Where and When
13th – 16th October 2004 @ The Tivoli Theatre, Wimborne
The play centers around two amateur thieves (and suggested lovers), Dennis and Hal. Dennis works as a hearse driver for an undertaker and the pair have robbed the bank next door to the funeral parlor. They decide to hide their ‘loot’ in the coffin of Hal’s recently deceased mother, stashing her body in a wardrobe in the meantime. However, before they can remove the coffin, the dead body is discovered by Fay McMahon , a predatory nurse who makes a habit out of marrying men who subsequently die in strange circumstances. She has now quickly engaged herself to marry Hal’s father but when she discovers the Hal and Dennis’ stash of cash, she demands a third of the spoils. Dennis and Hal’s tricky situation is worsened further by the arrival of Inspector Truscott, who strangely disguises himself as a man from the local Water Board. Using the conventions of standard farce, the trio attempt to keep the body and the money away from the Inspector in an increasingly tangled web of deceit and corruption.
- McLeavy – Simon Jackson
- Fay – Penny Coulson
- Hal – Ryan Gregg
- Dennis – David Neilsen
- Truscott – Richard Neal*
- Meadows – Bob Hucklesby
*Curtain Call Awards 2005 – Best Actor in a Comedy
- Director – Barry Baynton
- ASMs – Chrissie Neal and Laura Thomas
- Set Construction – Members of the Company
- Wardrobe – Carolyn Hewitt
- Properties – Jan Singfield
For the Tivoli Theatre
- Production Manager – Russell Parker
- Stage Manager – Steve Charters
- Lighting and Sound – Don Sherry
- ASM – Mez tyson-Brown
Linda Kirkman – Daily Echo
Black comedy gives us our money’s worth
JOE Orton’s 1966 black comedy deals with police corruption, with the perceived absurdity of religious dogma, with crime and with moral values.

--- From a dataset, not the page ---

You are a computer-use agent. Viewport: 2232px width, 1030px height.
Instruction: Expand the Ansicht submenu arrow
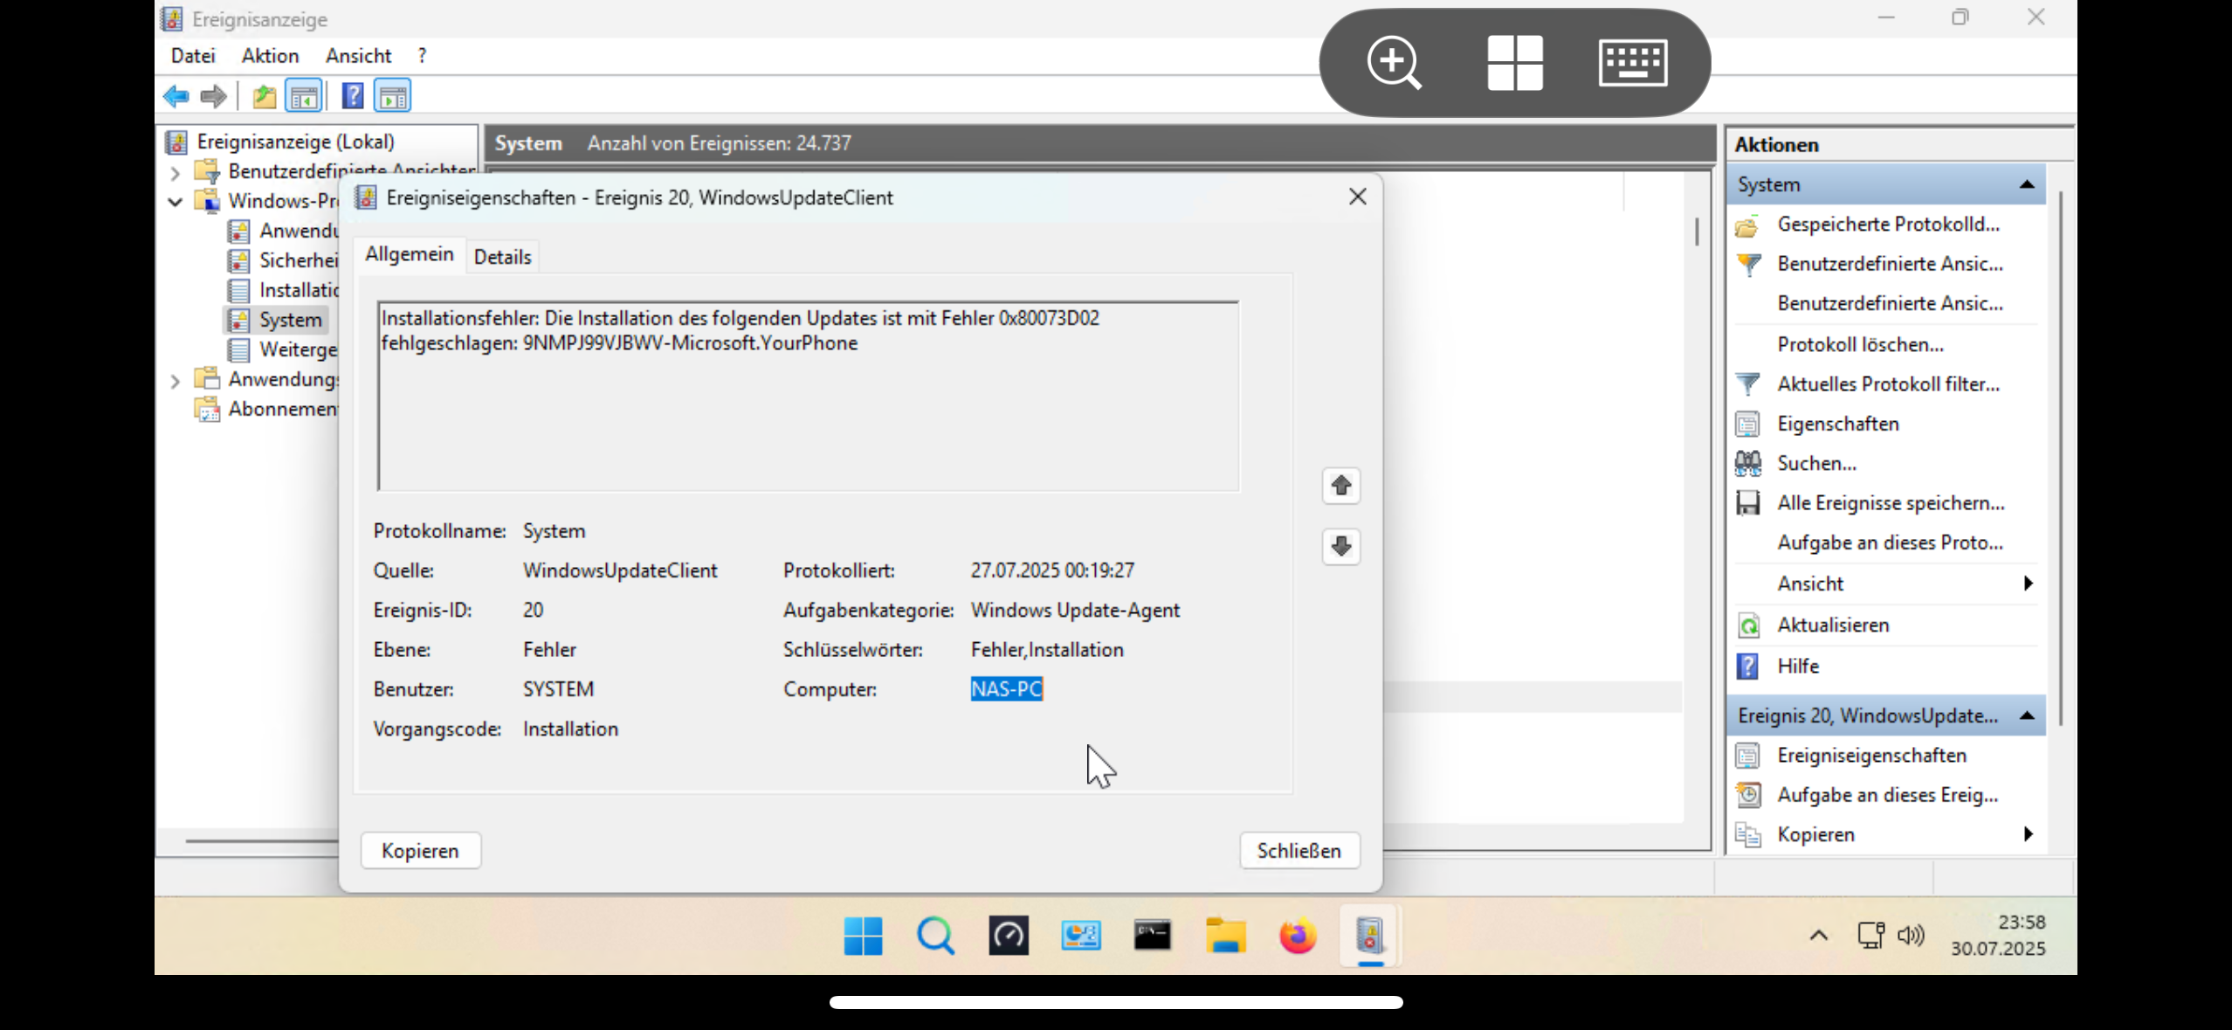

It hints – as much as the censor would allow – at gay issues and treats death as a laughing matter. A coffin, and occasionally a corpse, take pride of place on stage.
Yet, despite all this, it is hugely watchable and Barry Baynton’s production does it excellent justice. Even the theatre foyer becomes part of the scene, decked out as a funeral parlour with young lads in black armbands imploring the audience to sign a book of condolence.
And there are some super performances too, especially from Richard Neal as Truscott, commanding the stage from his first entrance. Penny Coulson excels as Irish nurse Fay, as does Ryan Gregg as the deceased’s son, Hal.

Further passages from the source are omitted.